KUALA LUMPUR: Unity was again the theme of new AFC president Shaikh Salman bin Ebrahim Al Khalifa when he followed up his election on Thursday by a rallying call to today’s 25th Ordinary Congress.

In a wide-ranging speech, the former Bahrain Football Association President spoke about building on the successes of Asian football and fulfilling his election campaign promises of creating a united confederation.

He said: “I am proud to stand here today in front of the Asian football family as the 10th AFC president to discuss and chart together with you the future of Asian football.

“I will start working in earnest on delivering my manifesto because reuniting the Asian football community is the need of the hour.”

Expanding on his vision at a post-election press conference, Salman said: “It’s our duty together not only to look at what our challenges are and how to solve them but more importantly to look ahead to our future goals.

“We need be united, to bring everyone in one path, to look ahead to our goals, to achieve our targets, to get as many things done as possible especially by the year 2015.

‘Work well done’

“There are many great things that can be done in two years’ time. We should expect some changes and we’d like to see smooth transition to our goals and understanding between all MAs.

“Some of our goals have been met while others have yet to be concluded and I’d like to thank former acting president Zhang Jilong for the work well done in this respect.

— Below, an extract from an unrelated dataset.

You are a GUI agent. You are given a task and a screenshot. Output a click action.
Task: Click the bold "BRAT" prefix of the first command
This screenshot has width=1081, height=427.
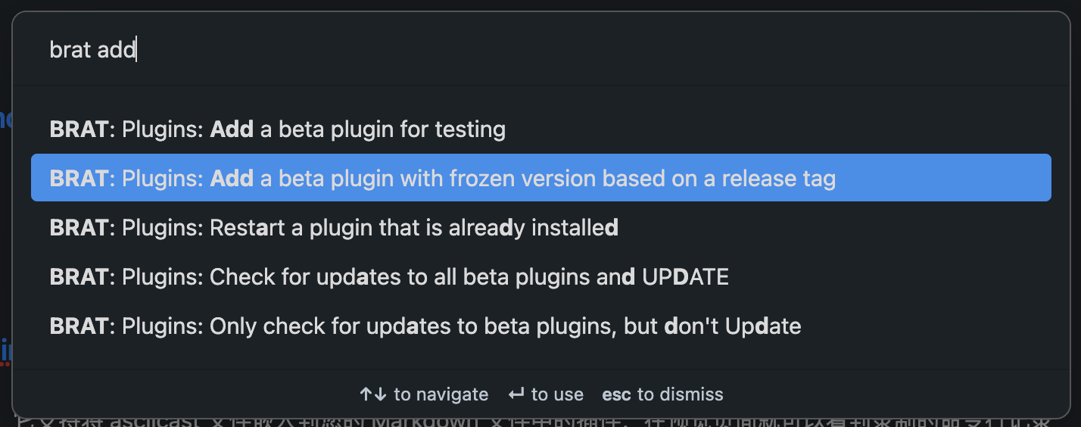point(79,129)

“We have to go hand-in-hand to implement our reforms such as those done by other confederations. We should try to look at the future, not only our past.”

The new AFC President expressed the need for support from stakeholders outside the football world in the continental body’s quest to help the Asian game overcome its challenges.

He said: “We should look carefully at our challenges such as match fixing which is a disease. We have zero tolerance to match fixing and corruption practices and we need to make full use of all our tools to fight this phenomenon.

“This problem should not only be tackled from the football side only, but also we need good policing and support from the governments – and we should try to create mechanisms to tackle this issue in Asia.”